GREG: Hold on a minute, buddy boy.
JEFF: What?
GREG: There's just one more matter. Our mysterious saboteur.
JEFF: Oh come on, it's obviously the ghost of Peter Cook who went missing at the first WL Survivor tapings.
COLIN: And just how would you know that?
GREG: Yeah, how would you know that? Unless... (he goes over to the voting booth and pulls out a white wig) Aha!
COLIN: It was you all along...

JEFF: All right, I admit it. I wanted to live on this tropical paradise, but after the series goes to air... well, everyone's gonna want to come here for a holiday. There'll be no peace and quiet whatsoever. And the ousted tribe built that lovely mansion, I was planning to shift the pool table and sauna over there and live out a happy life. But now... now that's never gonna happen.
JEFF: Crowds, tourists, holiday-makers. My dreams, all in ruins. I thought if there were a few accidents it might turn people off, maybe even stop the series going to air again.
GREG: And that was worth it?
JEFF: If you hadn't found me out, then yeah. I thought the Peter Cook thing would make a nice cover story. It wasn't true, by the way... he did make it back. CBS just didn't think the show was fast-paced enough to air it back then. So I set up a few little accidents... just to ensure my paradise was left alone. And I woulda gotten away with it too, if it wasn't for you pesky performers.
COLIN: You know, we never actually told anyone where this island was...
GREG: And they need never know...
JEFF: Thanks, guys.
COLIN: And we're taking the boat with us.

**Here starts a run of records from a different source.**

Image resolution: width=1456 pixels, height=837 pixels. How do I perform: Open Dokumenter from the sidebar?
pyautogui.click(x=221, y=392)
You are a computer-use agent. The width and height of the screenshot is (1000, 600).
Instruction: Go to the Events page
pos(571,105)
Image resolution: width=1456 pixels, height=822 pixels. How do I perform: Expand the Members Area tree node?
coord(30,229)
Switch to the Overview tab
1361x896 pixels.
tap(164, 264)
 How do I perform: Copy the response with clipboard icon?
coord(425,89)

GREG: So you _can_ stay here... FOREVER.
JEFF: But wait... supplies...
JEFF: (meekly) Okay.
GREG: Thanks. Now what?
JEFF: Well, it just remains for me to thank the contestants. Ryan Stiles, Colin Mochrie, Greg Proops, Brad Sherwood, Wayne Brady, Chip Esten, Karen Maruyama, Denny Siegel, Josie Lawrence, Tony Slattery, John Sessions, Jim Sweeney, Steve Steen, Mike McShane, Paul Merton, Stephen Frost, the Whosers who voted, and Richard Vranch at the tropical bar piano and other island instruments. And this is me, Jeff Probst, saying goodnight. Goodnight!

(closing credits)

GREG: I'd like to thank the Academy... erm... the producers, all my fellow cast members for being not as good as I was. The island girl from night eight, you know who you are. Now, can somebody please tell me what prize I actually won...?

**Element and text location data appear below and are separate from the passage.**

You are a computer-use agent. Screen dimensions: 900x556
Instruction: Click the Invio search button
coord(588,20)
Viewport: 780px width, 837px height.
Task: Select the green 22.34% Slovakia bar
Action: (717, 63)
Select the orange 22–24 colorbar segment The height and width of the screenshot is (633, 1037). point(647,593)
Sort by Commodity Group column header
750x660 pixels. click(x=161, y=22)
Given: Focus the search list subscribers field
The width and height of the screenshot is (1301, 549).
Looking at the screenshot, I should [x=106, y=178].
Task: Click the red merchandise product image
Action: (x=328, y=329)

VOICEOVER: "Coming in January, the WL Survivor reunion. We bring your favourite contestants back together to see what they thought of the show, what went on behind the scenes, and what they've been doing since. Plus, a live cross to the making of WL Survivor II: The Antwerp Wilderness. Coming to WBiiA? in January 2001.

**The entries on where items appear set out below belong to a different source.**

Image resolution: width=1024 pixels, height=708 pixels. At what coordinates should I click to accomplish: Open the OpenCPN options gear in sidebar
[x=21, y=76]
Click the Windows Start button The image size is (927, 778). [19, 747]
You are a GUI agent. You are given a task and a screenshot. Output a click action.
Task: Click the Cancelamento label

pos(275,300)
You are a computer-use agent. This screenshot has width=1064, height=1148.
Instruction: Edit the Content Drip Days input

And coming up next on WBiiA?, "Days of our Whosers". Tonight, Mark says farewell as he heads off on an extended trip overseas. And since he's not travelling TO Australia, we can presume he will actually return at some point. And later tonight, "Night thoughts" sees some controversy over the final result of WL Survivor. That's all coming up, on WBiiA?."